Making the difference of these logarithm and introducing the function :

$$g(x)=\ln\Big(x^{2(1-x)}\Big)-\ln\Big(2^{2x+1}(1-x)x^2\Big)$$

The derivative is not hard to manipulate and we see that it's positive and $x=0.5$ is an extrema .The conclusion is :

$$g(x)\leq g(0.5)=0$$

And we are done with the LHS.

For the Rhs I use one of the lemma (7.1) due to Vasile Cirtoaje we have :

$$(1-x)^{2x}\leq p(x)=1-4(1-x)x^{2}-2(1-x)x(1-2 x)\ln(1-x)$$

So we have :

$$q(x)\leq p(x)+h(x)$$

We want to show that :

$$p(x)+h(x)+0.25\left(x\left(1-x\right)\left(2x-1\right)\right)^{2}\leq 1$$

Wich is equivalent to :

$$-2(x-1)x((4^x-2)x+(2x-1)\ln(1-x))+0.25\left(x\left(1-x\right)\left(2x-1\right)\right)^{2}\leq 0$$

It's not hard so I omitt here the proof of this fact .

We are done .

Edit :

Using Bernoulli's inequality we need to show :

$$1-2x^2+x^{2(1-x)}+0.25(x(1-x)(2x-1))^2\leq 1$$ Or :

$$h(x)=x^{2(1-x)-2}+0.25((1-x)(2x-1))^2-2\leq 0$$

The derivative is :

$$h'(x)=4(x-1)(x-0.75)(x-0.5)-2x^{-2x}(\ln(x)+1)$$

The derivative is positive on $(0,0.25)$ wich is obvious because we have :

$$h'(x)\geq 4(x-1)(x-0.75)(x-0.5)-2(\ln(x)+1)>0$$

Remains to evaluate the function at a single point .We can choose $x=0.2$.

We are done again .

Question :

How to complete the proof on $(0.2,0.38)$?

1 Vasile Cirtoaje, "Proofs of three open inequalities with power-exponential functions", The Journal of Nonlinear Sciences and its Applications (2011), Volume: 4, Issue: 2, page 130-137. https://eudml.org/doc/223938

2 Answers2

1

Probably one more of my simplistic solutions.

$$f(x)=x^{2(1-x)}+(1-x)^{2x}$$ to be considered $\in \left(0,\frac 12\right)$.

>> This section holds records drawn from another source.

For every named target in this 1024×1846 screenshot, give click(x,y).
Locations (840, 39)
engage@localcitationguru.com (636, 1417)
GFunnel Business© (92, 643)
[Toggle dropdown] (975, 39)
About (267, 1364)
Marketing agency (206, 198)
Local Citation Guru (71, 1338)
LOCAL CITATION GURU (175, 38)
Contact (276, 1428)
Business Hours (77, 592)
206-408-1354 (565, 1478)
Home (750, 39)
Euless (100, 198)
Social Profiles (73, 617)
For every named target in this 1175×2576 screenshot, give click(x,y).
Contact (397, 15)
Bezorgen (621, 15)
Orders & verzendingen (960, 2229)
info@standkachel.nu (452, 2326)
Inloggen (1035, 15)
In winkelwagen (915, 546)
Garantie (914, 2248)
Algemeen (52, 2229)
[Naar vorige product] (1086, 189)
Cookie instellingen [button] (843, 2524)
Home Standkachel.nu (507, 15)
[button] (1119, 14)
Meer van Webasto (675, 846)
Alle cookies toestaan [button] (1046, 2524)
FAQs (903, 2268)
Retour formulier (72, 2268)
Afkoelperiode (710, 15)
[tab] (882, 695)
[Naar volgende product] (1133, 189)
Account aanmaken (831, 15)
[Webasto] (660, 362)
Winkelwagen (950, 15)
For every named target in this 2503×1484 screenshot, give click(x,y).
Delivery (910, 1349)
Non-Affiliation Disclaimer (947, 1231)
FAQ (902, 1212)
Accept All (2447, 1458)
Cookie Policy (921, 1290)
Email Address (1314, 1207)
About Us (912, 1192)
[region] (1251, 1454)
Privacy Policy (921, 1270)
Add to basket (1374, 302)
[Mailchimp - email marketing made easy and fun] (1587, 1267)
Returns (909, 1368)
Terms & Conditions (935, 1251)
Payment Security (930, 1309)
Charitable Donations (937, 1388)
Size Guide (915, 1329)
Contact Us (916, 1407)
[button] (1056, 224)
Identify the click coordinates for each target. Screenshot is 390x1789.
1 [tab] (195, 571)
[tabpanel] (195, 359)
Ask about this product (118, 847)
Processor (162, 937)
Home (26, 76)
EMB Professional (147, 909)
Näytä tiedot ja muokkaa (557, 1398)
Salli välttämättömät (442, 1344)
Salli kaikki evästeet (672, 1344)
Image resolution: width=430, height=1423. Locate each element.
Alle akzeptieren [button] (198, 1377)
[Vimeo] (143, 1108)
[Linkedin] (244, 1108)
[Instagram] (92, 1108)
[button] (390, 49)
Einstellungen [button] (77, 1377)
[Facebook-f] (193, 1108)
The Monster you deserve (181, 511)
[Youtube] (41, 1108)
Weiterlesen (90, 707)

The derivatives do not make any problem. At the bounds $$f(0)=1 \qquad f'(0)=0\qquad f''(0)=-2$$ $$f\left(\frac 12\right)=1\qquad f'\left(\frac 12\right)=0\qquad f''\left(\frac 12\right)=-4 \left(2-\log ^2(2)-2\log (2)\right) <0$$

So, the bounds correspond to maximum points.

Concerning the minimum : if we perform one single iteration of high-order iterative methods (order $n$) for solving $f'(x)=0$ with $x_0=\frac 14$, we have explicit approximations of the minimum. These are given below $$\left( \begin{array}{cccc} n & x_{\text{min}}& f_{\text{min}} & \text{method}\\ 2 & 0.213073 & 0.990668 & \text{Newton} \\ 3 & 0.217393 & 0.990665 & \text{Halley} \\ 4 & 0.216372 & 0.990665 & \text{Householder} \\ 5 & 0.216472 & 0.990665 & \text{no name} \\ 6 & 0.216452 & 0.990665 & \text{no name} \\ 7 & 0.216454 & 0.990665 & \text{no name} \end{array} \right)$$

-1

With the same proof as above for the first part we have on $(0.2,0.38)$ :

$$\frac{1}{4}\left(x\left(1-x\right)\left(2x-1\right)\right)^{2}+1-4\left(1-x\right)^{2}x-2x\left(1-x\right)\left(2x-1\right)\ln\left(x\right)+2^{\left(2x\right)^{0.95}}\left(1-x\right)x\cdot\left(2x\right)^{1.05}\leq 1$$

Obviously it's greater than the Cirtoaje'inequality and it's not hard using derivative as above again.